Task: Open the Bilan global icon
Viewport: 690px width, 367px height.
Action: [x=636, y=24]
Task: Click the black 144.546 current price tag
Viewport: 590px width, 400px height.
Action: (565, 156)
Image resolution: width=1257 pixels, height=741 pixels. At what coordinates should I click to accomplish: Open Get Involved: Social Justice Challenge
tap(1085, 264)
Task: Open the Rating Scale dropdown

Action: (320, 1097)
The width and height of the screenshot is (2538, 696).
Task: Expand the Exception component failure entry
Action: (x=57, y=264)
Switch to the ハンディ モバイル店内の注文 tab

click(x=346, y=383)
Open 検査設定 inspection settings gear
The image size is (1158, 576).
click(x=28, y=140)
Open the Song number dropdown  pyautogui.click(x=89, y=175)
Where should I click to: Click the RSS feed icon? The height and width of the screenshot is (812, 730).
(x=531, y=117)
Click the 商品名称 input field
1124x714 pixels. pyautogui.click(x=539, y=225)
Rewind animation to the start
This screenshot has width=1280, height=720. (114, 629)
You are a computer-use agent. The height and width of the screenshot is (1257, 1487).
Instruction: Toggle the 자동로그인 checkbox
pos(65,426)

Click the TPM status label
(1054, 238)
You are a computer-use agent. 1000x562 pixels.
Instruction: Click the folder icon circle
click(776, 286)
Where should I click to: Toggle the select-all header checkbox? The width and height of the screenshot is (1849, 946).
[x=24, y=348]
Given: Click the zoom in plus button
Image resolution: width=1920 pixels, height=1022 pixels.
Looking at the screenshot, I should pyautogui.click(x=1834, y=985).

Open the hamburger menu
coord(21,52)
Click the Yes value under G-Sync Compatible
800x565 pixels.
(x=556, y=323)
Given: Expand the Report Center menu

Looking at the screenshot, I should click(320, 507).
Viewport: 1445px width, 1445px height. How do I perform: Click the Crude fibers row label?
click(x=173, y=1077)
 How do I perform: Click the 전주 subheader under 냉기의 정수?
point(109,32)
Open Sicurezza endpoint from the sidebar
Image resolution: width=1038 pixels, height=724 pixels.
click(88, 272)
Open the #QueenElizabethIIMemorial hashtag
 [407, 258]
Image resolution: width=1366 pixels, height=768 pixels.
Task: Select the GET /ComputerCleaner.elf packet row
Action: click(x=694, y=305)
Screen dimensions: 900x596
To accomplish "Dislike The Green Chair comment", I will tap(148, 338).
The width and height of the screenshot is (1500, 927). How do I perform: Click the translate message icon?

--- --- ---

**WHAT YOU SHOULD DO:** Write out the lines of the records exactly, starting at the one holding "Image resolution: width=1038" and ending with the last line, and include no others.

**WRITTEN SOLUTION:**
Image resolution: width=1038 pixels, height=724 pixels.
click(88, 272)
Open the #QueenElizabethIIMemorial hashtag
 [407, 258]
Image resolution: width=1366 pixels, height=768 pixels.
Task: Select the GET /ComputerCleaner.elf packet row
Action: click(x=694, y=305)
Screen dimensions: 900x596
To accomplish "Dislike The Green Chair comment", I will tap(148, 338).
The width and height of the screenshot is (1500, 927). How do I perform: Click the translate message icon?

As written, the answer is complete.